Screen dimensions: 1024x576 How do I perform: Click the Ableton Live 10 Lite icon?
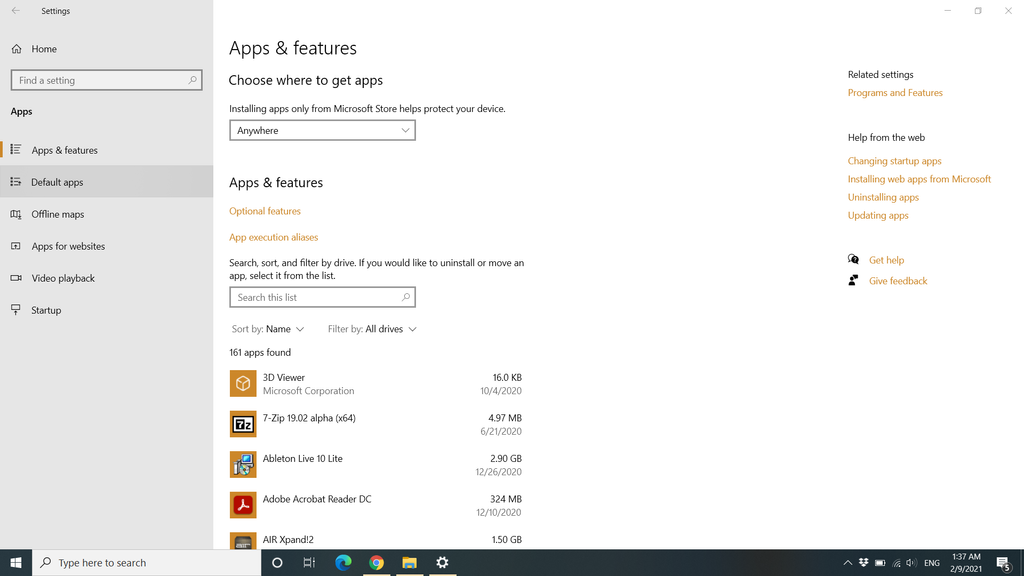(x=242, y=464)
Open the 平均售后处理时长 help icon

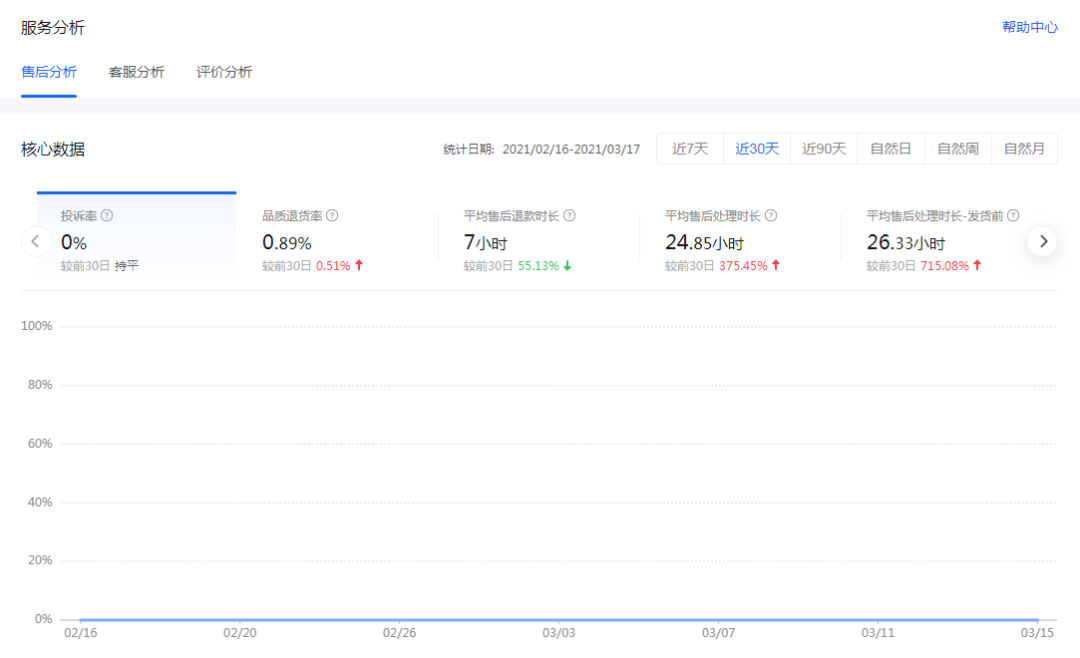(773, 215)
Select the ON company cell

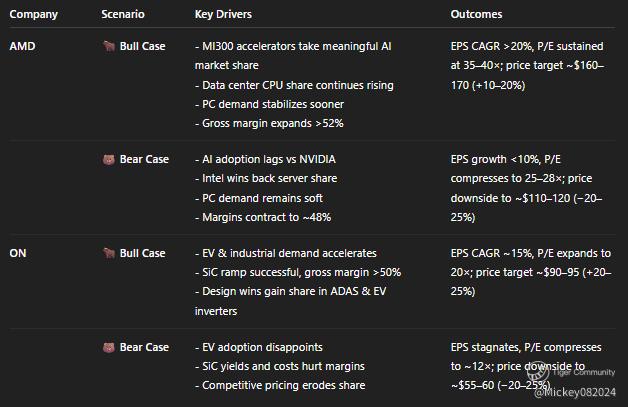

------------------------------------

__Your objective__
Convert the rows above into a JSON list of strings with one string per line. Skip blank lines and leave out the pictures.

__Result__
[
  "Screen dimensions: 1024x576 How do I perform: Click the Ableton Live 10 Lite icon?",
  "(x=242, y=464)",
  "Open the 平均售后处理时长 help icon",
  "(773, 215)",
  "Select the ON company cell"
]